God’s Justice

I’m trying to pray my way through today’s lection.  It’s about justice for the widow.  She’s supposed to get the protections of marriage by her husband’s brother (after her husband has died of course).  But, he doesn’t want to marry her.  There are no reasons given.  He just doesn’t.  So, she gets to appeal the powers that be.  She gets to demand her rights given by God. She gets to spit in his face and take his shoes. And then, forever and ever, his family will be known as “the house of him whose sandal was pulled off” (Deuteronomy 25:10). 


It’s funny thus proving that God does indeed have a good sense of humor.  Of course, God also seeks to be in relationship with all of these characters — the husband, the widow and the no good brother.  God is always trying to find a way to be in relationship with God’s people.  It’s why this weird stipulation exists.  No family shall be “blotted out” by the inability to produce a child.  The legacy of God’s people will continue.  Somehow.  It will go on.  God will be creative in how she make deeper and sustainable relationships.  God will make a way.
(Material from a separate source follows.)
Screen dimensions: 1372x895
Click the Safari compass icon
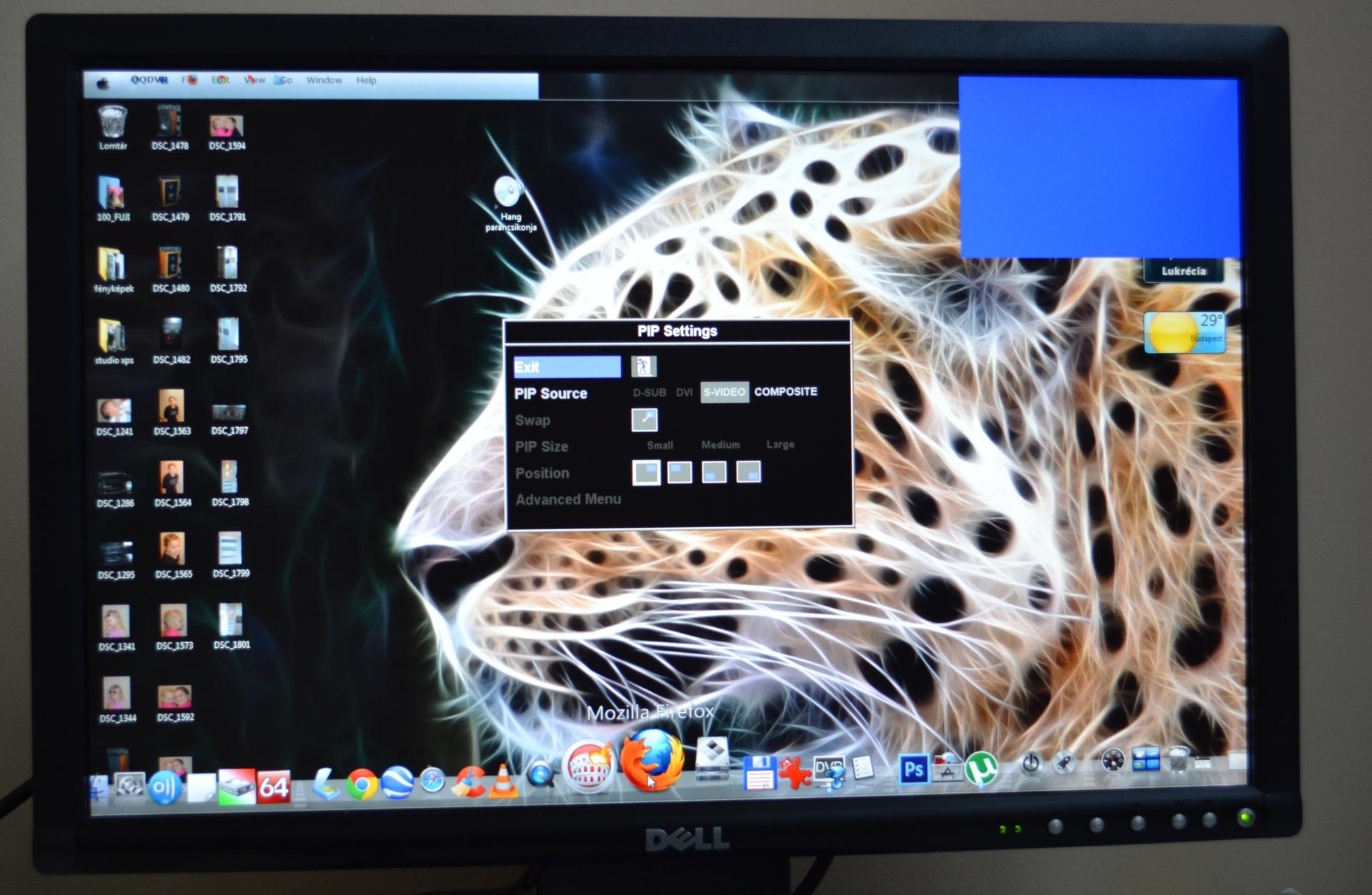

It’s about this time that the words of the Lord’s Prayer start stumbling into my head — particularly that sticky part where thy will be done. When I was a little girl, I found comfort in those words because it was the only way that the impossibility of a loving God taking away my mother made sense.  It was part of some greater purpose.  It was all part of God’s plan.  Now, I find no comfort in that idea.  It makes God into a master puppeteer making us each dance and bed where God chooses; but even more than that, it’s not Biblical.  There are certainly times where God’s people choose to believe that God has ordained good things for them (and you’ll notice that it’s never ever bad things that God grants).  There was a fabulous article on this idea a few issues back in the Christian Century where Phillip Cary insists that God has “No Secret Plan.”  I do believe it’s worth the subscription. But, as with this lection today, God isn’t interested in getting her way.  She wants justice.  She seeks to protect those that have no protections just like the widow.  As Phillip Cary explains, the will of God is about the possibility of justice.  God’s will is those beloved words in Micah 6:8.  There isn’t anything more to God’s plan than this.  For me, that’s a relief.  I know how to navigate the world in search of God’s justice.  I might not be perfect in my humble walk with God.  God knows I won’t be perfect but it’s the fact that I’m walking that matters.